** Begin Extracted text **

[HN Gopher] Getting 10TB of GitHub logs and extracting details o...
       ___________________________________________________________________
        
       Getting 10TB of GitHub logs and extracting details of all users and
       repositories
        
       Author : zaric
       Score  : 83 points
       Date   : 2023-06-15 14:37 UTC (8 hours ago)
        
 (HTM) web link (trickest.com)
 (TXT) w3m dump (trickest.com)
        
       | didntcheck wrote:
       | I'm a big fan of neat statistical analyses, but when I look at
       | the archive site https://www.gharchive.org/ , the overwhelming
       | feeling I have is "creeped out". Taking periodic snapshots of
       | repositories and their issues and wikis sounds good, but do we
       | really need a log of every time someone watches an issue, and
       | every commit message being irrevocably set on public record? That
       | level of details on _individual_ activity seems to have little
       | value outside of cyberstalking
       | 
       | I did have a look at the bottom of the page where prominent uses
       | are listed, but nothing stands out as actually useful tbqh
        
         | TheBrokenRail wrote:
         | If you put information online publicly, you should be always
         | working under the assumption that it will be immediately
         | archived by someone. Whether that is the Internet Archive for
         | websites, a Discord bot archiving edits and deletions,
         | Pushshift (formerly) for Reddit, or just some private group
         | operating a web scraper.
         | 
         | At least in this situation the archived data is public.
        
         | mxmlnkn wrote:
         | This kind of information has become even more easily accessible
         | for everyone with the introduction of the Activity tab. I
         | really wish that force-pushed commits and deleted branches
         | would be permanently lost instead of being permanently stored
         | like on a blockchain.
         | 
         | https://github.blog/changelog/2023-05-31-view-repository-pus...
        
         | ResearchCode wrote:
         | Since people can't behave and come up with "business models"
         | like this, sites will have to become subscription-only.
        
         | lesquivemeau wrote:
         | Is this even GDPR compliant ?
        
           | kiririn wrote:
           | GitHub is already a GDPR joke. They won't delete anything
           | less than an entire account
        
           | pcdevils wrote:
           | Based on Serbia but operating the servers in Frankfurt. With
           | the cavalier attitude to scraping and linking people's
           | identifiable data without any sort of opt-in I had assumed it
           | would be a US company.

** End Extracted text **

_Your tasks_.
1 - From the GitHub logs thread, please quote the passage starting with "Getting 10TB of GitHub logs and extracting details of" and going on through "web link (trickest.com)".
2 - List every username in the GitHub logs thread that is followed by "wrote:".
3 - Translate this sentence from the GitHub logs thread into Spanish: "At least in this situation the archived data is public."

** Begin Supplied records **

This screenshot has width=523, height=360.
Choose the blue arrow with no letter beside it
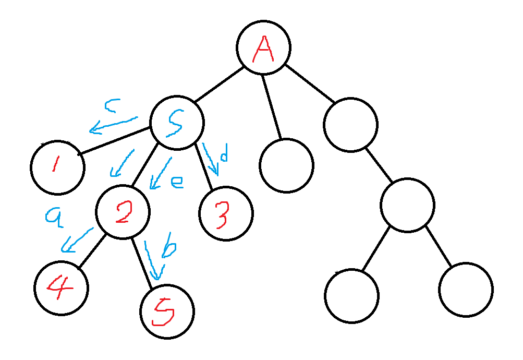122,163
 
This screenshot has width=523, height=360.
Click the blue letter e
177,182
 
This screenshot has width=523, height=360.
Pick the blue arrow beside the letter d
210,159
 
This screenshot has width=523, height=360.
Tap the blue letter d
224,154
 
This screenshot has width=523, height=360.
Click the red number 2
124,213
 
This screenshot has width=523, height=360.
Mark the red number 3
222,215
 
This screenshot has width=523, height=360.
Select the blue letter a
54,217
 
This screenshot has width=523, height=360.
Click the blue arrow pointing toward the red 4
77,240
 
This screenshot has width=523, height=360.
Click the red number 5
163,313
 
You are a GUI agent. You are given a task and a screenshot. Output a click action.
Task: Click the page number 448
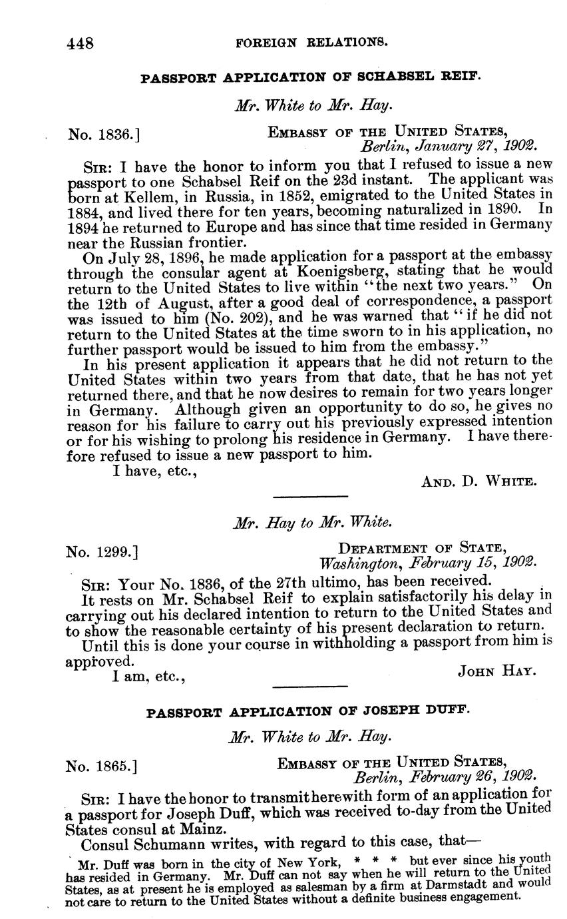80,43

** End Supplied records **

_Written answers_.
1 -
Getting 10TB of GitHub logs and extracting details of all users and
       repositories
        
       Author : zaric
       Score  : 83 points
       Date   : 2023-06-15 14:37 UTC (8 hours ago)
        
 (HTM) web link (trickest.com)

2 -
didntcheck
TheBrokenRail
mxmlnkn
ResearchCode
lesquivemeau
kiririn
pcdevils

3 - Al menos en esta situación, los datos archivados son públicos.